### Description of the task:
Please return every line of the listing below that contains the word "computer".
□ □ □ □ □ □ □
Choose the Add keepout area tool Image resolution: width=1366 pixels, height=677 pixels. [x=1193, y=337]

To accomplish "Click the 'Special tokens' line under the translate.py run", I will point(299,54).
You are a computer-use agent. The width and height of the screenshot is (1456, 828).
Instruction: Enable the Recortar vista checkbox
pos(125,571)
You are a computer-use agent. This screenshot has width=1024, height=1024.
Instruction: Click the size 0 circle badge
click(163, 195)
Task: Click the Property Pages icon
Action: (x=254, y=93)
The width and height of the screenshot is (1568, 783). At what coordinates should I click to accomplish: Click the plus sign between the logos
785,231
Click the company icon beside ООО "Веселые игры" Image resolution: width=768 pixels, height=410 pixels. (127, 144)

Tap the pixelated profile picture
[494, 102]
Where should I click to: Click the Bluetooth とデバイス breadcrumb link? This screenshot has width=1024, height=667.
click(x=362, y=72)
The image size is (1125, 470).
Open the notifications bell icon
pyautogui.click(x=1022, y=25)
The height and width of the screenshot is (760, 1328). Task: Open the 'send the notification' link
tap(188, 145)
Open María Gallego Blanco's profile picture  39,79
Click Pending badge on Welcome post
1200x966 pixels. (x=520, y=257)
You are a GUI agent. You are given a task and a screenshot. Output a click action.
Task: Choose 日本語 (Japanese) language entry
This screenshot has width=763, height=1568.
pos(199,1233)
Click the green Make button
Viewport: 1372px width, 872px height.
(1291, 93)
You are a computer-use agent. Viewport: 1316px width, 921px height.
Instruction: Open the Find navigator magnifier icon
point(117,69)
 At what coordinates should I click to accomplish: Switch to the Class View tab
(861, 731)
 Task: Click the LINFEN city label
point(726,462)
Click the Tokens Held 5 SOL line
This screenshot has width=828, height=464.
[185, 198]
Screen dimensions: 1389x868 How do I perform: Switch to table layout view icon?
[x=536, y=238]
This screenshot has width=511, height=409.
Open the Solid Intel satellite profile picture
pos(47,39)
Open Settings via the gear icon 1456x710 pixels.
□ □ □ □ □ □ □
### Response to this task:
You are a computer-use agent. The width and height of the screenshot is (1456, 828).
You are a computer-use agent. This screenshot has width=1024, height=1024.
You are a computer-use agent. Viewport: 1316px width, 921px height.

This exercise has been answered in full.